§ EXCERPTED PASSAGE:
+ + +

# Dramatic picture of a Japanese Dive Bomber Shot Down at Truk



## Snautzer01 (Nov 1, 2014)

Notice tail gunner.


----------



## Jeff Hunt (Nov 1, 2014)

Appears he is looking to bail out.

Jeff

Reactions: Disagree Disagree:
1 | Like List reactions


----------



## Shinpachi (Nov 1, 2014)

He tried to bail out but gave up as his boss didn't.
I have ever read such a story somewhere before.

PS: Airframe in the photo looks like a B5N Mk3 carrier attacker.


----------



## Snautzer01 (Nov 1, 2014)

Too low to bail out i think


----------



## Glider (Nov 1, 2014)

Snautzer01 said:


> Too low to bail out i think



Just what I was thinking


----------



## Wurger (Nov 1, 2014)




----------



## Gnomey (Nov 1, 2014)

Interesting shot! Thanks for sharing.


----------



## Wurger (Nov 1, 2014)

Yep... interesting. Notice please that there is the Hinomaru on the port wing applied only. But I have found the same pic of the kite via the net and there are both of Hinomaru signs painted on the B5N wings.

Reactions: Like Like:
3 | Like List reactions


----------



## rogerwilko (Nov 1, 2014)

Who was holding the camera?


----------



## Shinpachi (Nov 1, 2014)

Nice find, Wojtek!


----------



## VBF-13 (Nov 1, 2014)

Someone is playing tricks.


----------



## fubar57 (Nov 1, 2014)

Interesting Wojtek and nice one as well Snautzer01.

Geo


----------



## GrauGeist (Nov 2, 2014)

That is an interesting comparison.

The IJN and IJA both had the insignia on both wings (upper and lower) so why is the Hinomaru edited out of the photo that snautzer posted?


----------



## Wayne Little (Nov 2, 2014)

Odd that, the missing hinomaru... it is definitely a B5N2 Kate


----------



## Capt. Vick (Nov 2, 2014)

Maybe someone felt that since it was essentially a picture of someone dying they felt it deserved some anonymity. Note also the close cropping of the port one. Just a thought.


----------



## GrauGeist (Nov 2, 2014)

It actually looks like the photo was cropped in to give it better detail. Snautzer's photo shows the gunner in better detail, but there's a few things that look weird: the Hinomaru on the starboard wing is missing (as we know) and the number(?) on the cowling looks to be altered. Perhaps that's a trick of the pixels, but to me, it looks like it's been changed from a "4" in Wurger's photo to a "6" in Snautzer's photo.

+ + +

§ DATA LINES:
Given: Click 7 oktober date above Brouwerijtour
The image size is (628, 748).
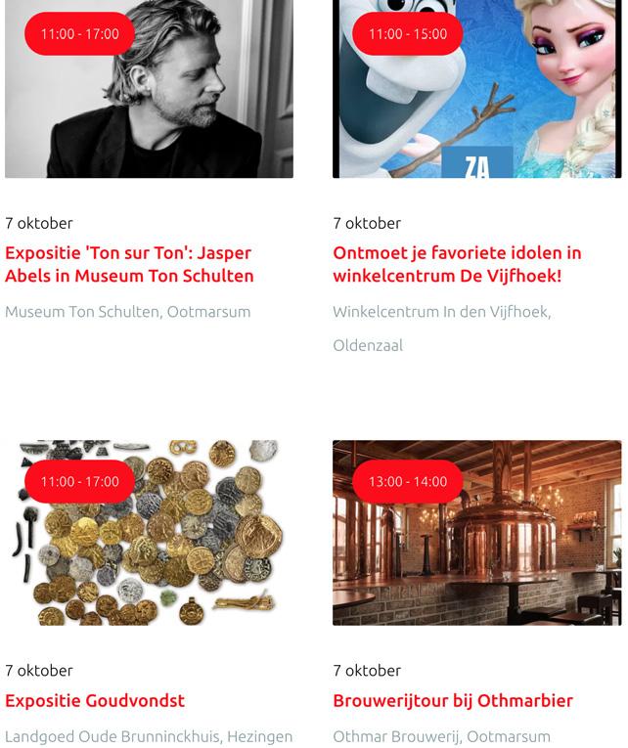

+ + +

§ WHAT YOU WILL DO:
1. In the thread, which aircraft type does Wayne Little identify the plane in the photo as?
2. List every username in the thread that appears on a post dated Nov 2, 2014, each name only once.
3. Reproduce the passage of the thread from "Yep... interesting. Notice" up to and including "holding the camera?".

§ ANSWERS IN ORDER:
1. A B5N2 Kate.

2. GrauGeist, Wayne Little, Capt. Vick

3.
Yep... interesting. Notice please that there is the Hinomaru on the port wing applied only. But I have found the same pic of the kite via the net and there are both of Hinomaru signs painted on the B5N wings.

Reactions: Like Like:
3 | Like List reactions


----------



## rogerwilko (Nov 1, 2014)

Who was holding the camera?